Staff photo / John J. Woods, shown in a July 30, 2018, photo, was an investor in the Chattanooga Lookouts minor league baseball team.
Staff photo / John J. Woods, shown in a July 30, 2018, photo, was an investor in the Chattanooga Lookouts minor league baseball team.

Investors seeking claims in an alleged Ponzi scheme involving former Chattanooga businessman John J. Woods will receive an initial payout of $18 million, a judge ruled Tuesday.

But the payout is only about a quarter of the $70 million in claims filed by investors who federal regulators alleged were defrauded by Woods' scheme.

U.S. District Court Judge Steven D. Grimberg of Atlanta, following a Zoom hearing, agreed with a request by the case's receiver for the initial distribution to investors.

A. Cotton Wright, the court-appointed receiver who has been selling off the assets of an investment fund Woods used to allegedly bilk investors, said during the hearing that she expects two more distributions, though the one approved Tuesday likely will be the biggest.

"This would be the largest distribution of the bunch," she said.

She said another distribution to investors could come in late spring or early summer. Wright said a third distribution could be carried out in early 2024. She said there is about $19 million in the receivership account.

According to the U.S. Securities and Exchange Commission, Woods collected more than $110 million from investors with promises of 6-7% rates of return. But the commission said in August 2021 that the investments in the fund, Horizon Private Equity III, were "worth far too little for there to be any realistic prospect that the Ponzi scheme will be able to pay back existing investors their principal, let alone the promised returns."

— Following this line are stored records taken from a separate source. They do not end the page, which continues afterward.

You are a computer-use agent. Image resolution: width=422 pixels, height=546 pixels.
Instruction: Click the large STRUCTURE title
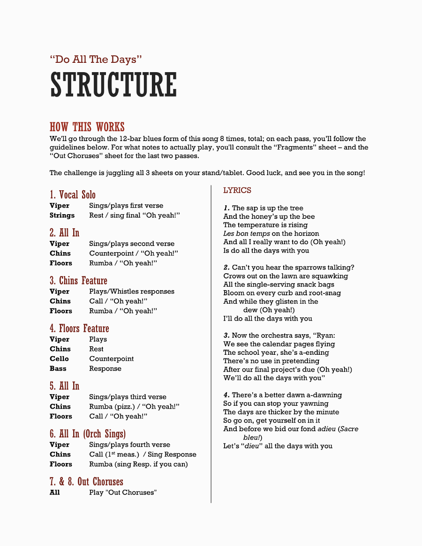113,85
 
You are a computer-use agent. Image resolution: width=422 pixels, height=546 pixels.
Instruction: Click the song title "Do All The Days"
96,60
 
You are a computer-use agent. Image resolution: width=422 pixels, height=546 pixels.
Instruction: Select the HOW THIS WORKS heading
87,127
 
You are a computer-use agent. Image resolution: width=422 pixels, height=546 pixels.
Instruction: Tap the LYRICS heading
237,190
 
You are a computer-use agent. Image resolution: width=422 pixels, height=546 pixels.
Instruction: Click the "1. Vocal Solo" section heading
73,194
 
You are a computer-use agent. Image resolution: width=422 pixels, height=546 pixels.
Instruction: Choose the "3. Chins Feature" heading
78,280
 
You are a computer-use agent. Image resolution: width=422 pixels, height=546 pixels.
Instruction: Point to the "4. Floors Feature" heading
79,328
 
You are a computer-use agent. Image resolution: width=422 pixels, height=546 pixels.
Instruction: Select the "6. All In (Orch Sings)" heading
88,434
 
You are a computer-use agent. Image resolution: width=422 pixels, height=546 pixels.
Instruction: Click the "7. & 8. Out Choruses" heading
86,481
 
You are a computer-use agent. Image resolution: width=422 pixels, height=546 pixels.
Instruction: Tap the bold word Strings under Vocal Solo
62,215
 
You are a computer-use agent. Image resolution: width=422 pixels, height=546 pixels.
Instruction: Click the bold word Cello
59,359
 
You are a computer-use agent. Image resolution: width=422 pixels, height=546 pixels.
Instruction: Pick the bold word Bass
58,368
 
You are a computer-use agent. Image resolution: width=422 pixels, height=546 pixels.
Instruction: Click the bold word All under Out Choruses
55,492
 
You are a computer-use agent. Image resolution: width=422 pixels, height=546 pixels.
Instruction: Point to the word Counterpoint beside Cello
112,359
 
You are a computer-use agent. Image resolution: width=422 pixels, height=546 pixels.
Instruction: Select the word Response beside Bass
105,368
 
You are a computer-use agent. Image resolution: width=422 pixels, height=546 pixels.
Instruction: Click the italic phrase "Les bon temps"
246,233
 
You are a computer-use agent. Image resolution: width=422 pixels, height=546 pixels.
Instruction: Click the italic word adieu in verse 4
326,429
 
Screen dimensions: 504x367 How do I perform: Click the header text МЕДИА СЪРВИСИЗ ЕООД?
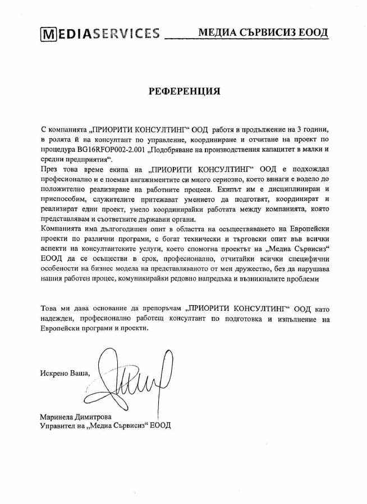(263, 32)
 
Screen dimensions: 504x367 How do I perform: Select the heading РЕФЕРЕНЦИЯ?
(184, 91)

Woods, 57, who grew up in East Ridge before moving to Marietta, Georgia, and was a co-owner of the Chattanooga Lookouts minor league baseball team, has denied wrongdoing in court papers.

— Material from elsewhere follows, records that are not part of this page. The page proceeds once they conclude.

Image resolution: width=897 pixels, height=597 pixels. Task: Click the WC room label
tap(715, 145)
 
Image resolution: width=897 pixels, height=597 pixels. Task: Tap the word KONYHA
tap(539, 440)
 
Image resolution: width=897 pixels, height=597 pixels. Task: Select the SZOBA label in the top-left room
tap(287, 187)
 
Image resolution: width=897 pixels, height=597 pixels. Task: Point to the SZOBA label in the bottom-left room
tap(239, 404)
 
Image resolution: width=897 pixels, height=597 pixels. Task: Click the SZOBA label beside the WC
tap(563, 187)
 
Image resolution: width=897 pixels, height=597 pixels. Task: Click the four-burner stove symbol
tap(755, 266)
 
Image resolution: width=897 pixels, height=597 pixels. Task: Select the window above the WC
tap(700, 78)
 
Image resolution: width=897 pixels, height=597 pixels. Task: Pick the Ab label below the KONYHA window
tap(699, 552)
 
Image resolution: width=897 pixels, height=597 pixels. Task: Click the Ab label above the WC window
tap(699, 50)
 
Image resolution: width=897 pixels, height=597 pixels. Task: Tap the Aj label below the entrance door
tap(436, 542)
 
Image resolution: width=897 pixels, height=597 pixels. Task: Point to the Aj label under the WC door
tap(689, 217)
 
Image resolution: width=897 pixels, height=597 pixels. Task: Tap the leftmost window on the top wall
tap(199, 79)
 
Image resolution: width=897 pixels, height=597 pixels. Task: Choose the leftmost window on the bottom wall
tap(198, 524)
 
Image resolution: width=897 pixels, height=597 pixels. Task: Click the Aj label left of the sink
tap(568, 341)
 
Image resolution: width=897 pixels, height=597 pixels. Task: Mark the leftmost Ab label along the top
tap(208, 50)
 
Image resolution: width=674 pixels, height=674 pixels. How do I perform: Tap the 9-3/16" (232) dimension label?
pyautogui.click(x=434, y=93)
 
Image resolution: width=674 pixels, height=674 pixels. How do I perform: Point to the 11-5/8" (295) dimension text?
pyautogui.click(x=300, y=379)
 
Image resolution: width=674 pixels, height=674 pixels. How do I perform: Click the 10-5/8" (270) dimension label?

His lawyer, David M. Chaiken of Atlanta, said earlier in an email that the commission's claims don't meet the FBI's definition of a Ponzi scheme. He said the government's "use of this pejorative term in its press release and in its complaint mischaracterized the actual facts and unfairly portrayed" Woods and others. Chaiken said Woods had been managing the private equity fund with real assets that would have been worth more than what the fund owed investors.

David Bain, identified as an attorney for investors Jan and Linda Gorman, said during the hearing that he is wholeheartedly in favor of the distribution.

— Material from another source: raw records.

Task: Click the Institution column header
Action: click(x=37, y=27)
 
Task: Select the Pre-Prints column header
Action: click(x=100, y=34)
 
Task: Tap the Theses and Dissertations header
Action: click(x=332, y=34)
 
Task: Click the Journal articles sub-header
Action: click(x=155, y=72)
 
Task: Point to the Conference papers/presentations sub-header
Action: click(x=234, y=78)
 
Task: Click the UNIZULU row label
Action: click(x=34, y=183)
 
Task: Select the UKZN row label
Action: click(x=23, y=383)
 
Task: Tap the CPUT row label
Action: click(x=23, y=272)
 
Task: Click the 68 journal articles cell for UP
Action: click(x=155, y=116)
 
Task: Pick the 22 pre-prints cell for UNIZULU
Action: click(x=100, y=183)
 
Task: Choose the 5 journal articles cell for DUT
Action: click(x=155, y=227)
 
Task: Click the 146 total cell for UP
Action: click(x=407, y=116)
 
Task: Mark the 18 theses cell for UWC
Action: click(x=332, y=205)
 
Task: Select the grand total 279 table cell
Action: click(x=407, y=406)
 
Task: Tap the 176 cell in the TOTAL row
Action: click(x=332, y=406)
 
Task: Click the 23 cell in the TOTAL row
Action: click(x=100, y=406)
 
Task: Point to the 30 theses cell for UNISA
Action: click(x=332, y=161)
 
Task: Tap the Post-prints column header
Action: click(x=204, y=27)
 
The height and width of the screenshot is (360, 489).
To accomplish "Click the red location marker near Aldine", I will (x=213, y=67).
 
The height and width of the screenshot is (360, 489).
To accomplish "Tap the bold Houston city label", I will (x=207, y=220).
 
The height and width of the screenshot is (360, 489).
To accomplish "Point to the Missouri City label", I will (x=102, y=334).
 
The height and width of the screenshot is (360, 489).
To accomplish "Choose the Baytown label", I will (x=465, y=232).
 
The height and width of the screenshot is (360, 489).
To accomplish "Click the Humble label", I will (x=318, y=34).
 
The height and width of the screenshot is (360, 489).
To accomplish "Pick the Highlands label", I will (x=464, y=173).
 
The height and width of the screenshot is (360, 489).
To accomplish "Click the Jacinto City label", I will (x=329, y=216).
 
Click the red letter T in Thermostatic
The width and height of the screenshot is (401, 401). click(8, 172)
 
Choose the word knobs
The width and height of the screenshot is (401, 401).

He also urged the receiver to deal directly with investors so none of the distribution is eaten up by a third party. Wright said she planned to do so.

Commission attorney Harry B. Roback also agreed with the receiver's distribution request.

Wright has said the latest accounting shows claims of $70 million by 431 investors. Wright said claims range from about $85 to $4.6 million at the highest amount, which is $3 million more than the next largest.

Woods' fund, among other investments, had included interests in Chattanooga area entities ranging from the Lookouts to real estate ventures involving strip centers and the former Sears and JC Penney stores at Northgate Mall.

In October 2021, the judge agreed to let the Lookouts buy Woods' share of the club for $1.87 million.